START SOURCE MATERIAL

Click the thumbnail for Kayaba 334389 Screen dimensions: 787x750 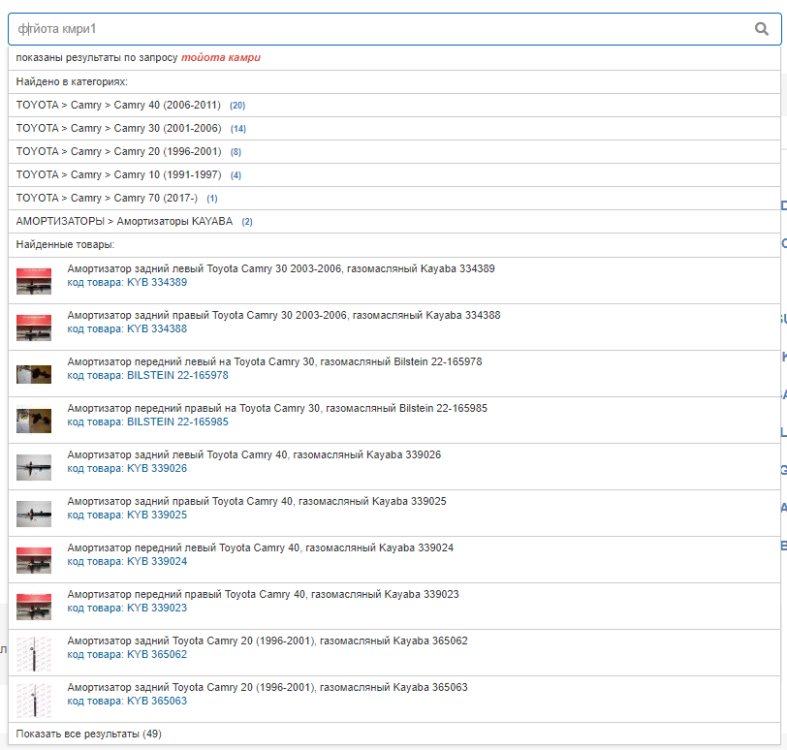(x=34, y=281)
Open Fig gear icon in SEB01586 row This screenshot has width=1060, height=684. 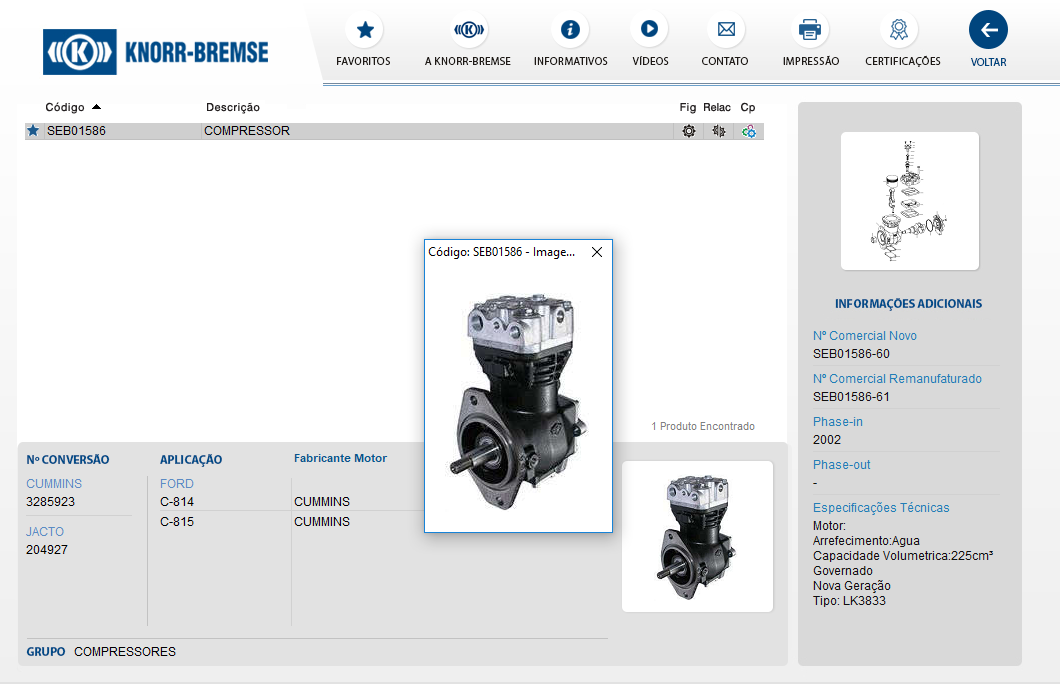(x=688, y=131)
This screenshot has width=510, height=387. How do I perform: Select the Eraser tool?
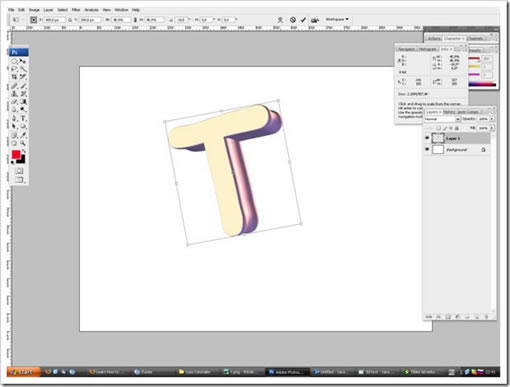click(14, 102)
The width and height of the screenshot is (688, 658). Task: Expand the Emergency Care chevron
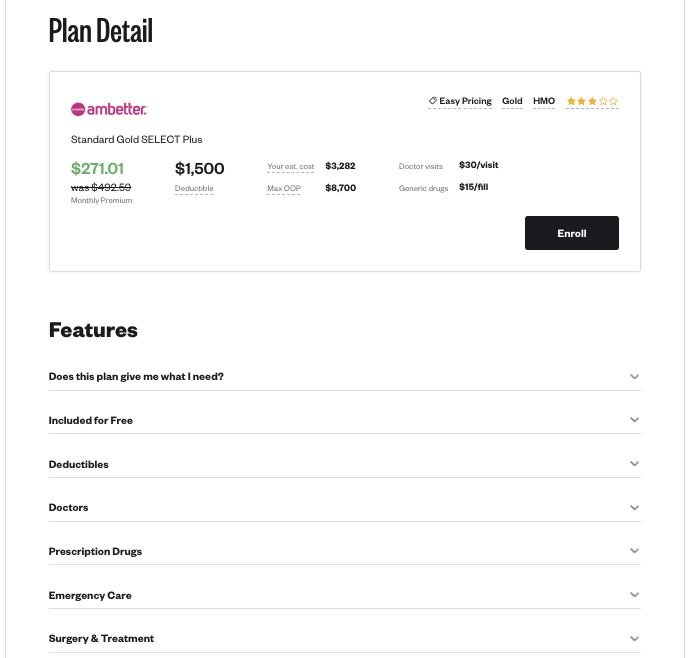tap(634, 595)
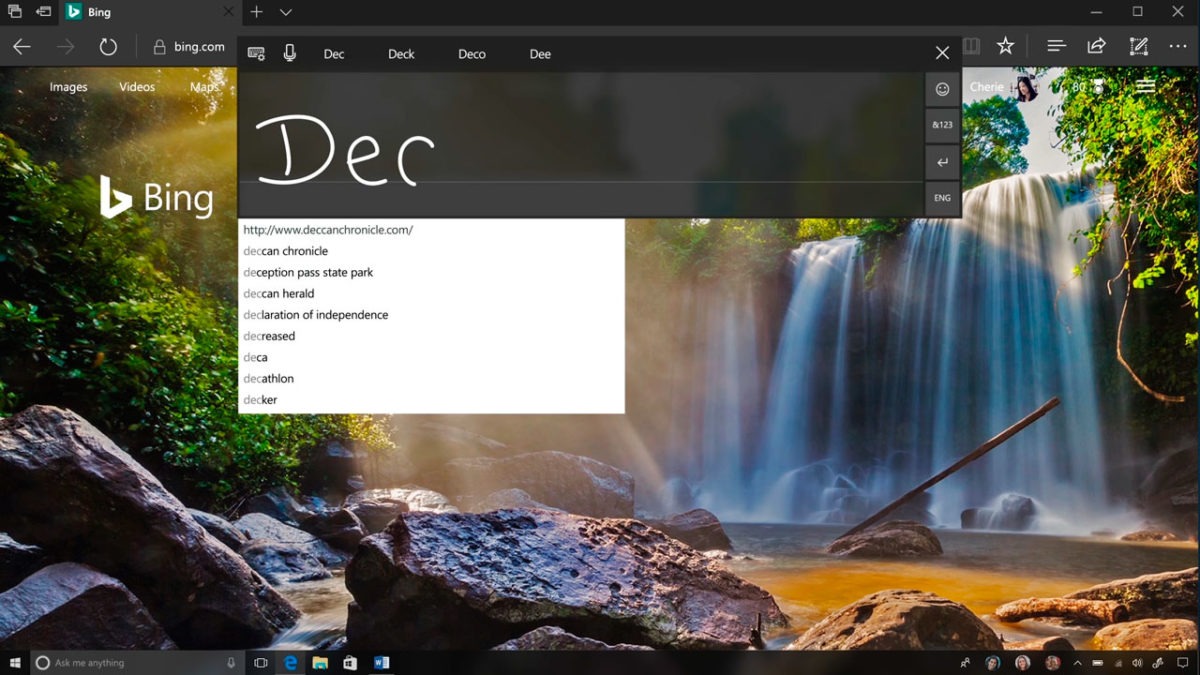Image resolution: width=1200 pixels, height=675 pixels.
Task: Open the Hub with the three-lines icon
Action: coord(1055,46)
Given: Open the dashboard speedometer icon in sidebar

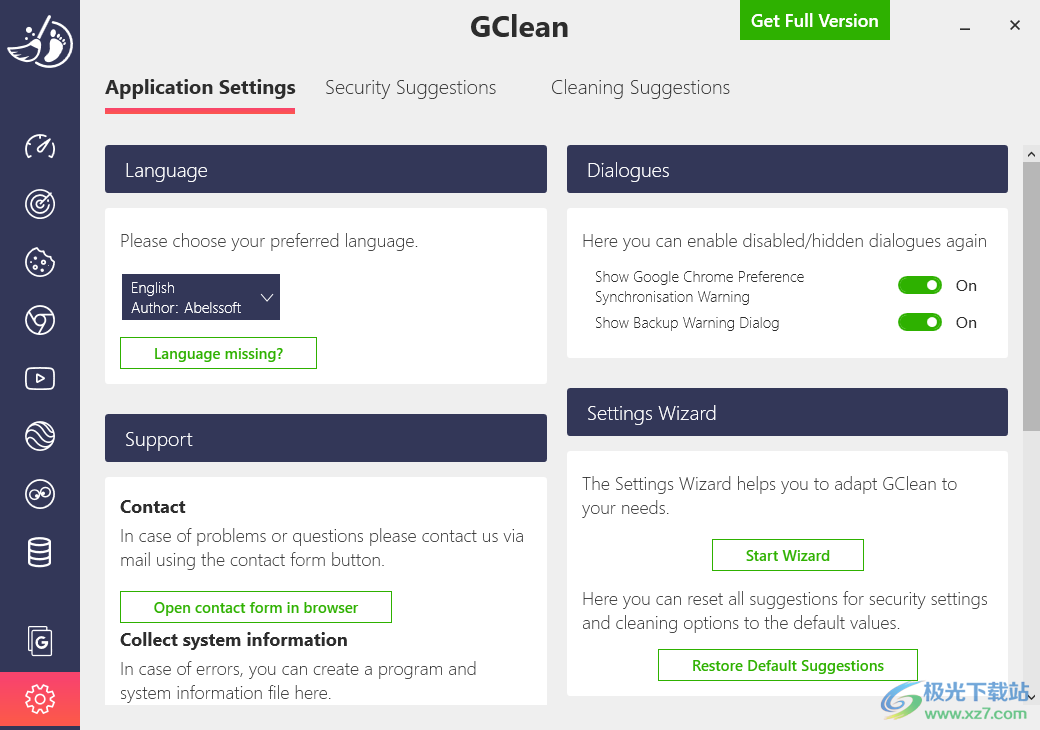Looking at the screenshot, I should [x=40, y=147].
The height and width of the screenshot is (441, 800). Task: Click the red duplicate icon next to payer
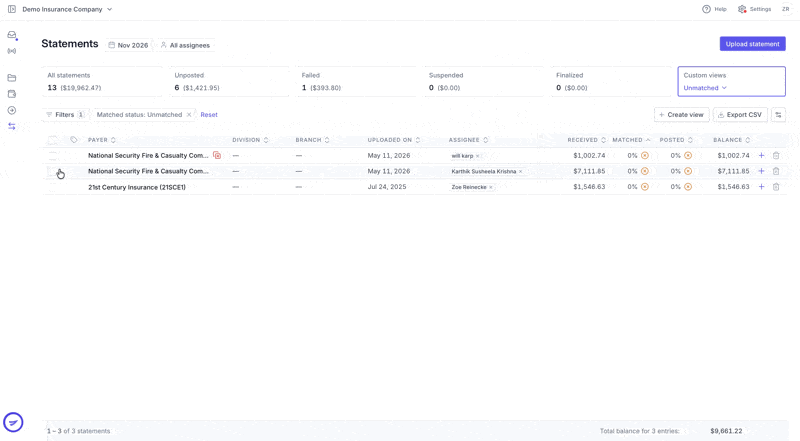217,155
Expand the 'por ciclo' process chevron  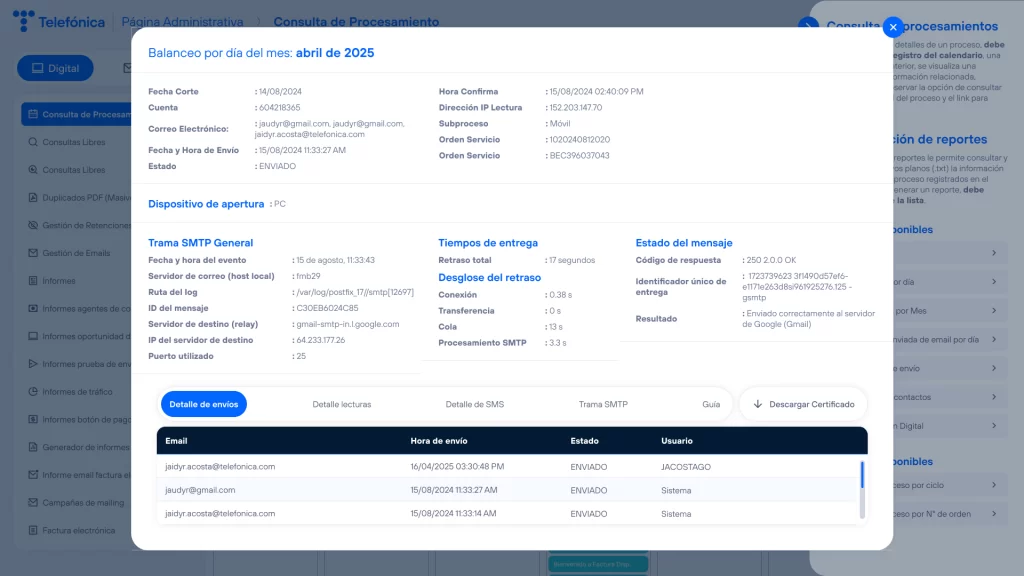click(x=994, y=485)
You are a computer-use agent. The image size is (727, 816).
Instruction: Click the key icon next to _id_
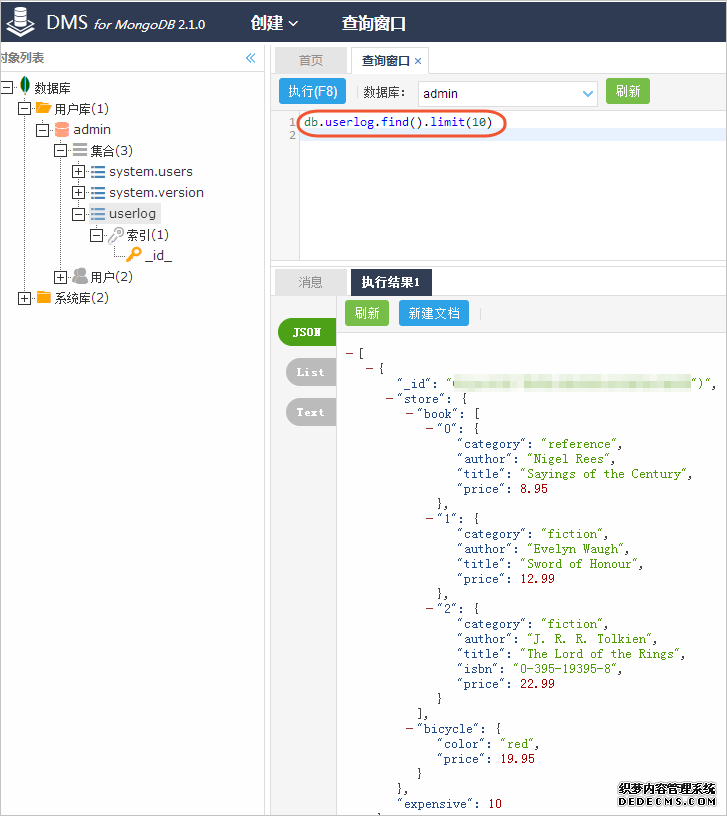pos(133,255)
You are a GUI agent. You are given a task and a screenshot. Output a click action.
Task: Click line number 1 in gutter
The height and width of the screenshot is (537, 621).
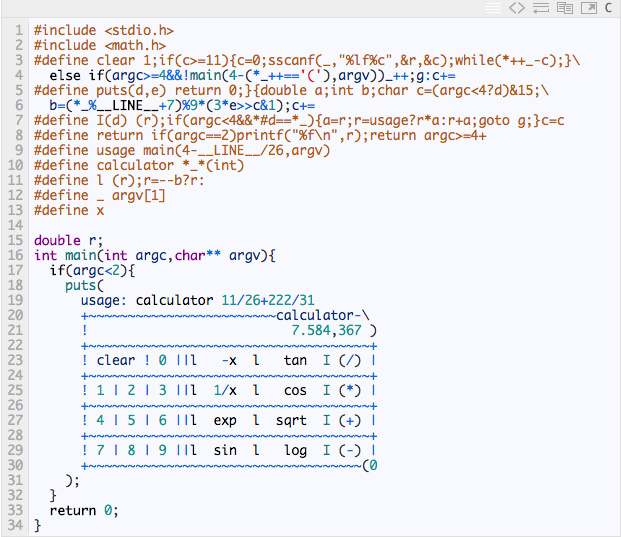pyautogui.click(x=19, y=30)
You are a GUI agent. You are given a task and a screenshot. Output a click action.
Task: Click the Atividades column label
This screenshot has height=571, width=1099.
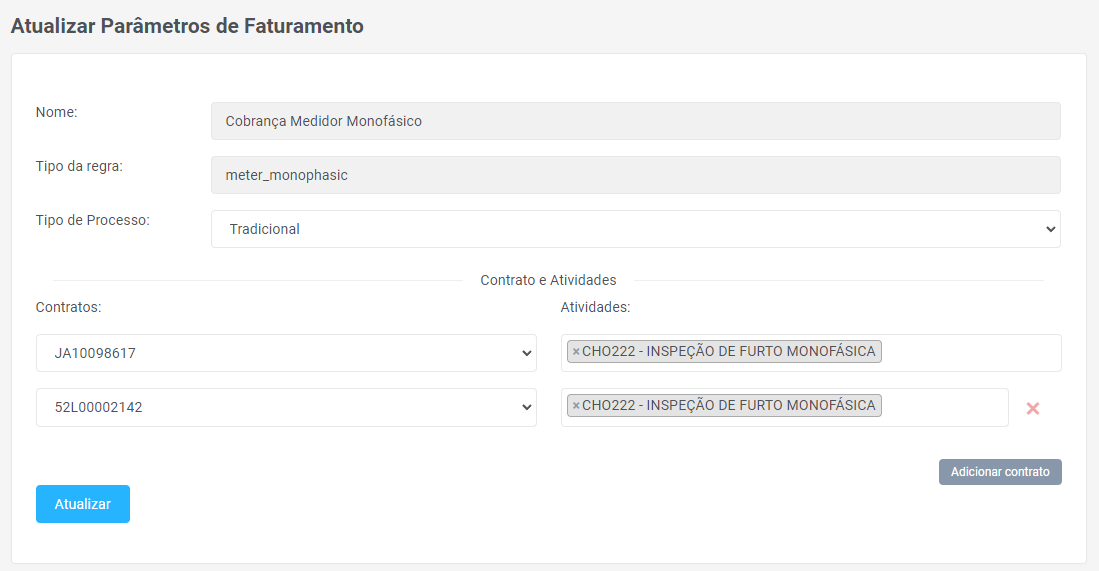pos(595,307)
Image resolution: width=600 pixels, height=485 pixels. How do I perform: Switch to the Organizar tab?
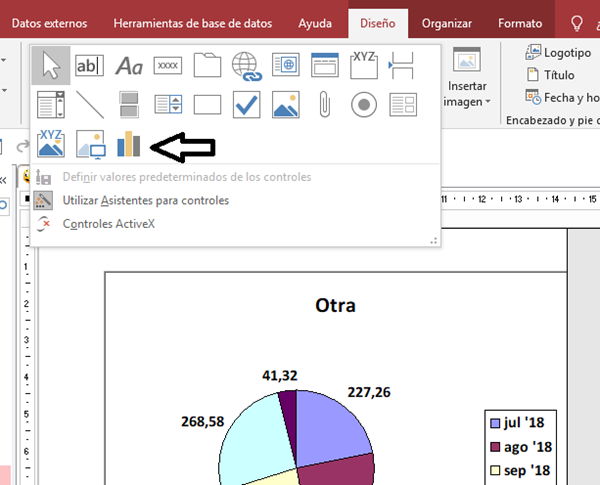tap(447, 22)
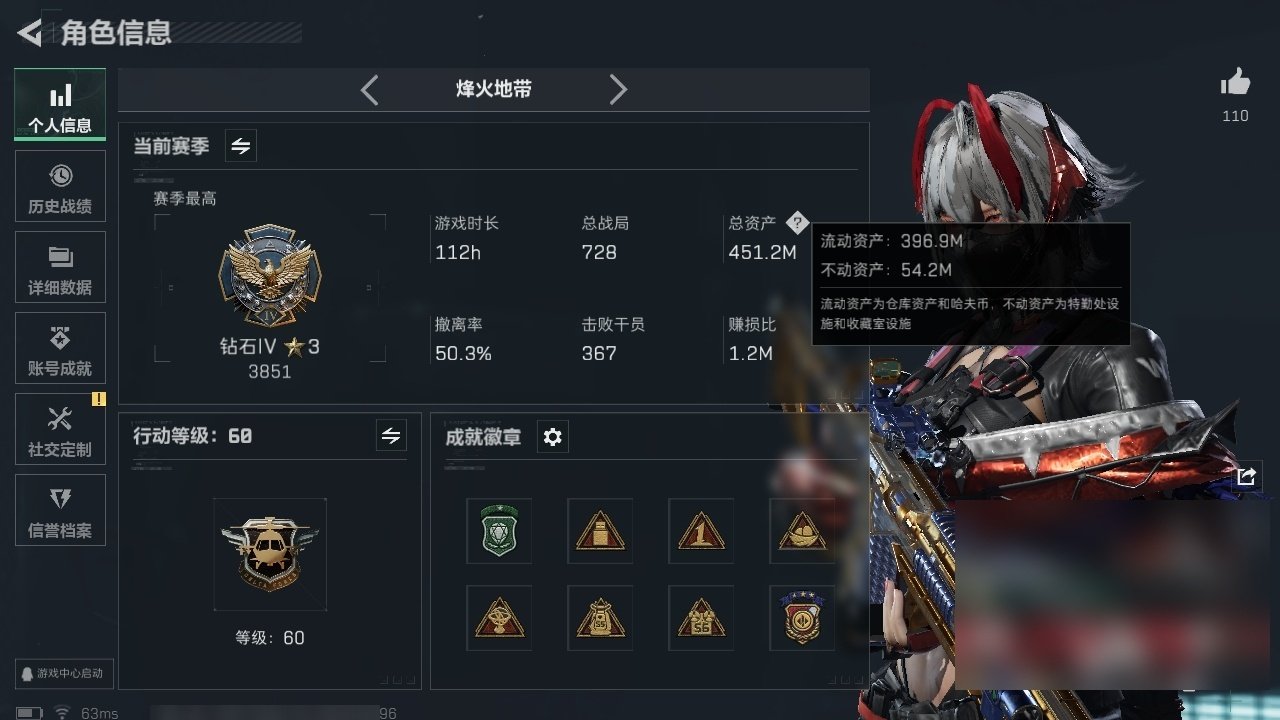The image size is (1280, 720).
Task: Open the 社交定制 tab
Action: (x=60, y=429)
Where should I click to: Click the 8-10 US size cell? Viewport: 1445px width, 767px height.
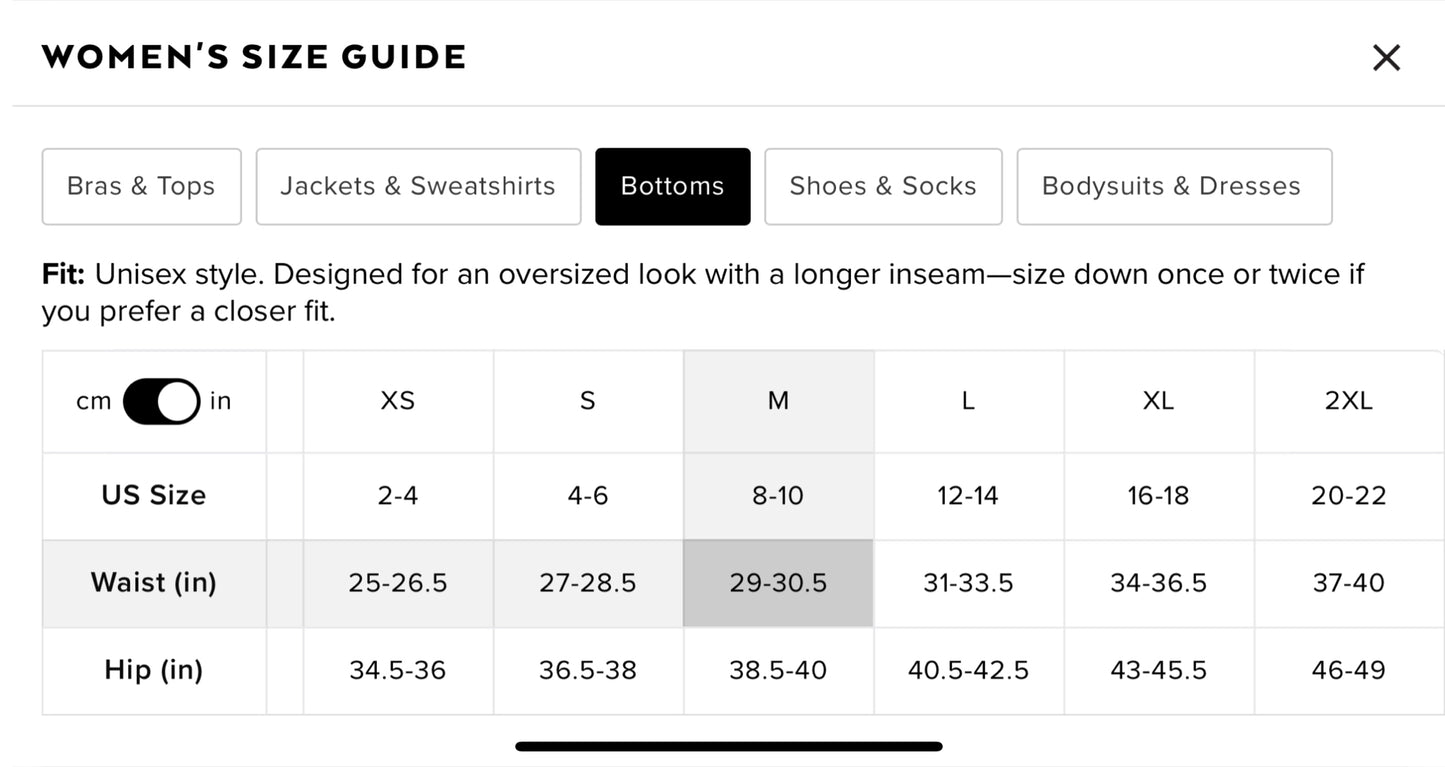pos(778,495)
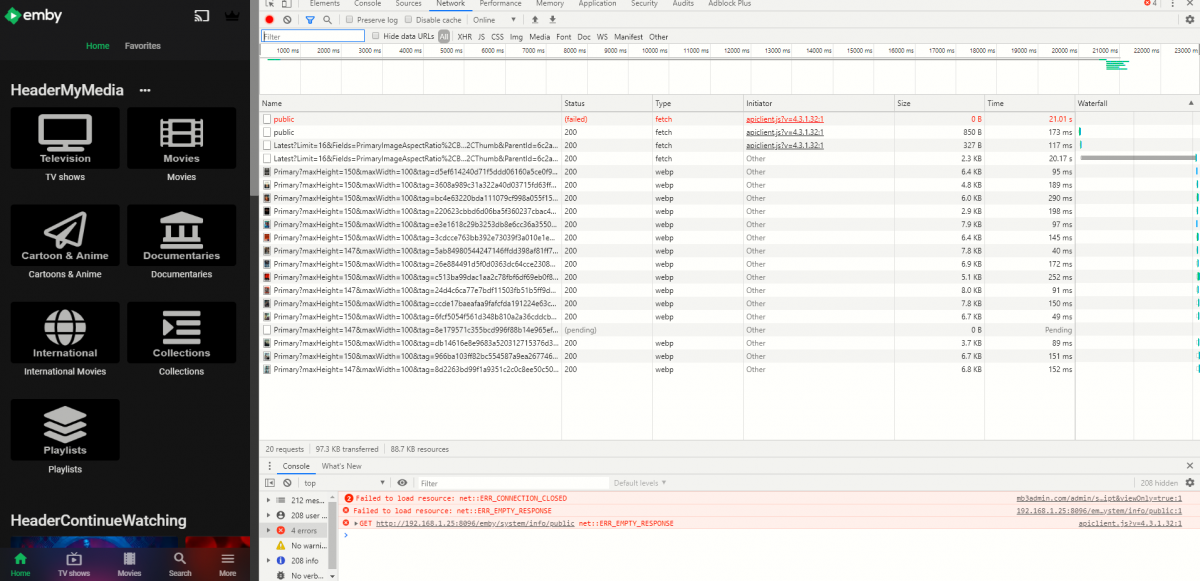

END SOURCE MATERIAL

PROBLEM TO WORK ON:
The lines to copy run from the one with "You are a computer-use" through the end of the material. Write them out exactly, leaving out the pictures.

ANSWER TO THE PROBLEM:
You are a computer-use agent. The image size is (727, 816).
Instruction: Click the key icon next to _id_
pos(133,255)
You are a GUI agent. You are given a task and a screenshot. Output a click action.
Task: Click line number 1 in gutter
The height and width of the screenshot is (537, 621).
pyautogui.click(x=19, y=30)
You are a GUI agent. You are given a task and a screenshot. Output a click action.
Task: Click the Atividades column label
This screenshot has height=571, width=1099.
pos(595,307)
Image resolution: width=600 pixels, height=485 pixels. How do I perform: Switch to the Organizar tab?
tap(447, 22)
The image size is (1280, 720).
Task: Open the 社交定制 tab
Action: (x=60, y=429)
Where should I click to: Click the 8-10 US size cell? Viewport: 1445px width, 767px height.
pos(778,495)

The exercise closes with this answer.